#### [Saved entries]
________________________
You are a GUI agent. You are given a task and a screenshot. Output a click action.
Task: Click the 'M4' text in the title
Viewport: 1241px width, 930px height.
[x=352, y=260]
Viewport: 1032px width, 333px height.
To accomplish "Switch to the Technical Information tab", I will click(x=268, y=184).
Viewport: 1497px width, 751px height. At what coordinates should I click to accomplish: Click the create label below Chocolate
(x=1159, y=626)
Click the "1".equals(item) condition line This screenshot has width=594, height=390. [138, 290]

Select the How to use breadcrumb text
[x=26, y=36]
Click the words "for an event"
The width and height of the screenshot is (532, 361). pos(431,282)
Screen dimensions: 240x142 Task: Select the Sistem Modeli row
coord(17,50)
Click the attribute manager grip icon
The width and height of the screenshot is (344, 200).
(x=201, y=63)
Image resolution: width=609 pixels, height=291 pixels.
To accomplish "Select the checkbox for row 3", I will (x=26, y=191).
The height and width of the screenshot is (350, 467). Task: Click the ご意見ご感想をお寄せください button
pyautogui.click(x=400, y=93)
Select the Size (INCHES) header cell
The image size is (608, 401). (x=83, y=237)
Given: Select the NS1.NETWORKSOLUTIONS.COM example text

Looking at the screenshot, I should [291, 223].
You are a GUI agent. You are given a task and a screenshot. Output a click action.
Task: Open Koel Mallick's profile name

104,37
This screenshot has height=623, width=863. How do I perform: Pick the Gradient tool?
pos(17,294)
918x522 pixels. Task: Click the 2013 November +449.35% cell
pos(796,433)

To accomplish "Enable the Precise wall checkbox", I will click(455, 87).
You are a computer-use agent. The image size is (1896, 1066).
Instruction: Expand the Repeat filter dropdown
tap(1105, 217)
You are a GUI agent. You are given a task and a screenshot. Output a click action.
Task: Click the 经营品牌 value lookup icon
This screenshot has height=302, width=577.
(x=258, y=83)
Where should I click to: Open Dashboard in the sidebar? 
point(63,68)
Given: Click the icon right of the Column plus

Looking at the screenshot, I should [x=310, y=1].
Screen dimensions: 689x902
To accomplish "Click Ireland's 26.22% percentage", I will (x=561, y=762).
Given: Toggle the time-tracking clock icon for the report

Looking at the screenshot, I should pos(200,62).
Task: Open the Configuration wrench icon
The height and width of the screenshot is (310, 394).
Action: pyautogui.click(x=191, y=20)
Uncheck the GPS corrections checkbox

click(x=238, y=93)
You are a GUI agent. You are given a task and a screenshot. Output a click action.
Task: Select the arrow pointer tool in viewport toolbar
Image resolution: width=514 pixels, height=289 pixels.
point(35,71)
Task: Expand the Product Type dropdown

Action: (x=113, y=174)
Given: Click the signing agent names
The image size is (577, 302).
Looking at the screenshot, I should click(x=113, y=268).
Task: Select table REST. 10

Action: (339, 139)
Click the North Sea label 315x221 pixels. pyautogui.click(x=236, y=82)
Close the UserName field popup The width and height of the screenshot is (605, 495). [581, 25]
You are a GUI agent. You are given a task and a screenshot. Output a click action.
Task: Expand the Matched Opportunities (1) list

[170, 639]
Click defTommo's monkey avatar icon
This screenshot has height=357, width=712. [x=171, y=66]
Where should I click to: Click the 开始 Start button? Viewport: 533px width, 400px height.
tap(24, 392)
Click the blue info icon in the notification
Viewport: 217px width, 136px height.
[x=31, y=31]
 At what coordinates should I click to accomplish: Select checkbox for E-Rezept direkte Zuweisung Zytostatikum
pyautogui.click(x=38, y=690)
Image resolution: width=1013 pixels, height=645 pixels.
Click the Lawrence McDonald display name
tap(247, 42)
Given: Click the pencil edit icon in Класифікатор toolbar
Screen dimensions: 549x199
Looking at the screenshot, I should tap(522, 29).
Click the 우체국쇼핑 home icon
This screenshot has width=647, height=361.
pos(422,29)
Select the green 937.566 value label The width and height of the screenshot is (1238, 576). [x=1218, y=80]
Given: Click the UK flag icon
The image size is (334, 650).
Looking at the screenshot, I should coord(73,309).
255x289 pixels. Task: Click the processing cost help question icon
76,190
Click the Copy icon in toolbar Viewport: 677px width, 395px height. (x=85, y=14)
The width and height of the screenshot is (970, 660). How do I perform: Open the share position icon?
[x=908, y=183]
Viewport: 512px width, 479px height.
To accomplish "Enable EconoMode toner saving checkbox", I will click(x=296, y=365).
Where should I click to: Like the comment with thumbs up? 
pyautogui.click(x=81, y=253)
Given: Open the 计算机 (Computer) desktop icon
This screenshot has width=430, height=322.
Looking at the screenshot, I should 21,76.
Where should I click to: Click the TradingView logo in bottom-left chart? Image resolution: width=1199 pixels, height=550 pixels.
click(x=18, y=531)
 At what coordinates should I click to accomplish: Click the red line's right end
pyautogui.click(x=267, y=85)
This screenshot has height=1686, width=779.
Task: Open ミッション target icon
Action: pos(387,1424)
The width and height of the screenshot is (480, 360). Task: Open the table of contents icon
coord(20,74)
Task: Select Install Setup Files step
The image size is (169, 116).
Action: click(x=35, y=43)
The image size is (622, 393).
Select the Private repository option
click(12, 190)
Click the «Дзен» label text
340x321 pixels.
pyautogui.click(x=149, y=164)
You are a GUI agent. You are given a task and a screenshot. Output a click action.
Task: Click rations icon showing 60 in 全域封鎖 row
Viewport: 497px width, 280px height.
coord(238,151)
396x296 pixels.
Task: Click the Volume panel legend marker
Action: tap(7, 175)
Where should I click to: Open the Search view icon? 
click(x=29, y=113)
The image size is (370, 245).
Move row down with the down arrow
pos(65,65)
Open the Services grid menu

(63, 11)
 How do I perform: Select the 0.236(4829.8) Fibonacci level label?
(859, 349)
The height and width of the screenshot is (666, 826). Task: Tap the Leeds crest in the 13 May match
________________________
Copy each entry exactly, leaving every line as it is.

#### [Written solution]
You are a GUI agent. You are given a task and a screenshot. Output a click action.
Task: Click the 'M4' text in the title
Viewport: 1241px width, 930px height.
[x=352, y=260]
Viewport: 1032px width, 333px height.
To accomplish "Switch to the Technical Information tab", I will click(x=268, y=184).
Viewport: 1497px width, 751px height. At what coordinates should I click to accomplish: Click the create label below Chocolate
(x=1159, y=626)
Click the "1".equals(item) condition line This screenshot has width=594, height=390. [138, 290]

Select the How to use breadcrumb text
[x=26, y=36]
Click the words "for an event"
The width and height of the screenshot is (532, 361). pos(431,282)
Screen dimensions: 240x142 Task: Select the Sistem Modeli row
coord(17,50)
Click the attribute manager grip icon
The width and height of the screenshot is (344, 200).
(x=201, y=63)
Image resolution: width=609 pixels, height=291 pixels.
To accomplish "Select the checkbox for row 3", I will (x=26, y=191).
The height and width of the screenshot is (350, 467). Task: Click the ご意見ご感想をお寄せください button
pyautogui.click(x=400, y=93)
Select the Size (INCHES) header cell
The image size is (608, 401). (x=83, y=237)
Given: Select the NS1.NETWORKSOLUTIONS.COM example text

Looking at the screenshot, I should [291, 223].
You are a GUI agent. You are given a task and a screenshot. Output a click action.
Task: Open Koel Mallick's profile name

104,37
This screenshot has height=623, width=863. How do I perform: Pick the Gradient tool?
pos(17,294)
918x522 pixels. Task: Click the 2013 November +449.35% cell
pos(796,433)

To accomplish "Enable the Precise wall checkbox", I will click(455, 87).
You are a computer-use agent. The image size is (1896, 1066).
Instruction: Expand the Repeat filter dropdown
tap(1105, 217)
You are a GUI agent. You are given a task and a screenshot. Output a click action.
Task: Click the 经营品牌 value lookup icon
This screenshot has height=302, width=577.
(x=258, y=83)
Where should I click to: Open Dashboard in the sidebar? 
point(63,68)
Given: Click the icon right of the Column plus

Looking at the screenshot, I should [x=310, y=1].
Screen dimensions: 689x902
To accomplish "Click Ireland's 26.22% percentage", I will (x=561, y=762).
Given: Toggle the time-tracking clock icon for the report

Looking at the screenshot, I should pos(200,62).
Task: Open the Configuration wrench icon
The height and width of the screenshot is (310, 394).
Action: pyautogui.click(x=191, y=20)
Uncheck the GPS corrections checkbox

click(x=238, y=93)
You are a GUI agent. You are given a task and a screenshot. Output a click action.
Task: Select the arrow pointer tool in viewport toolbar
Image resolution: width=514 pixels, height=289 pixels.
point(35,71)
Task: Expand the Product Type dropdown

Action: (x=113, y=174)
Given: Click the signing agent names
The image size is (577, 302).
Looking at the screenshot, I should click(x=113, y=268).
Task: Select table REST. 10

Action: (339, 139)
Click the North Sea label 315x221 pixels. pyautogui.click(x=236, y=82)
Close the UserName field popup The width and height of the screenshot is (605, 495). [581, 25]
You are a GUI agent. You are given a task and a screenshot. Output a click action.
Task: Expand the Matched Opportunities (1) list

[170, 639]
Click defTommo's monkey avatar icon
This screenshot has height=357, width=712. [x=171, y=66]
Where should I click to: Click the 开始 Start button? Viewport: 533px width, 400px height.
tap(24, 392)
Click the blue info icon in the notification
Viewport: 217px width, 136px height.
[x=31, y=31]
 At what coordinates should I click to accomplish: Select checkbox for E-Rezept direkte Zuweisung Zytostatikum
pyautogui.click(x=38, y=690)
Image resolution: width=1013 pixels, height=645 pixels.
Click the Lawrence McDonald display name
tap(247, 42)
Given: Click the pencil edit icon in Класифікатор toolbar
Screen dimensions: 549x199
Looking at the screenshot, I should tap(522, 29).
Click the 우체국쇼핑 home icon
This screenshot has width=647, height=361.
pos(422,29)
Select the green 937.566 value label The width and height of the screenshot is (1238, 576). [x=1218, y=80]
Given: Click the UK flag icon
The image size is (334, 650).
Looking at the screenshot, I should coord(73,309).
255x289 pixels. Task: Click the processing cost help question icon
76,190
Click the Copy icon in toolbar Viewport: 677px width, 395px height. (x=85, y=14)
The width and height of the screenshot is (970, 660). How do I perform: Open the share position icon?
[x=908, y=183]
Viewport: 512px width, 479px height.
To accomplish "Enable EconoMode toner saving checkbox", I will click(x=296, y=365).
Where should I click to: Like the comment with thumbs up? 
pyautogui.click(x=81, y=253)
Given: Open the 计算机 (Computer) desktop icon
This screenshot has width=430, height=322.
Looking at the screenshot, I should 21,76.
Where should I click to: Click the TradingView logo in bottom-left chart? Image resolution: width=1199 pixels, height=550 pixels.
click(x=18, y=531)
 At what coordinates should I click to accomplish: Click the red line's right end
pyautogui.click(x=267, y=85)
This screenshot has height=1686, width=779.
Task: Open ミッション target icon
Action: pos(387,1424)
The width and height of the screenshot is (480, 360). Task: Open the table of contents icon
coord(20,74)
Task: Select Install Setup Files step
The image size is (169, 116).
Action: click(x=35, y=43)
The image size is (622, 393).
Select the Private repository option
click(12, 190)
Click the «Дзен» label text
340x321 pixels.
pyautogui.click(x=149, y=164)
You are a GUI agent. You are given a task and a screenshot. Output a click action.
Task: Click rations icon showing 60 in 全域封鎖 row
Viewport: 497px width, 280px height.
coord(238,151)
396x296 pixels.
Task: Click the Volume panel legend marker
Action: tap(7, 175)
Where should I click to: Open the Search view icon? 
click(x=29, y=113)
The image size is (370, 245).
Move row down with the down arrow
pos(65,65)
Open the Services grid menu

(63, 11)
 How do I perform: Select the 0.236(4829.8) Fibonacci level label?
(859, 349)
The height and width of the screenshot is (666, 826). Task: Tap the Leeds crest in the 13 May match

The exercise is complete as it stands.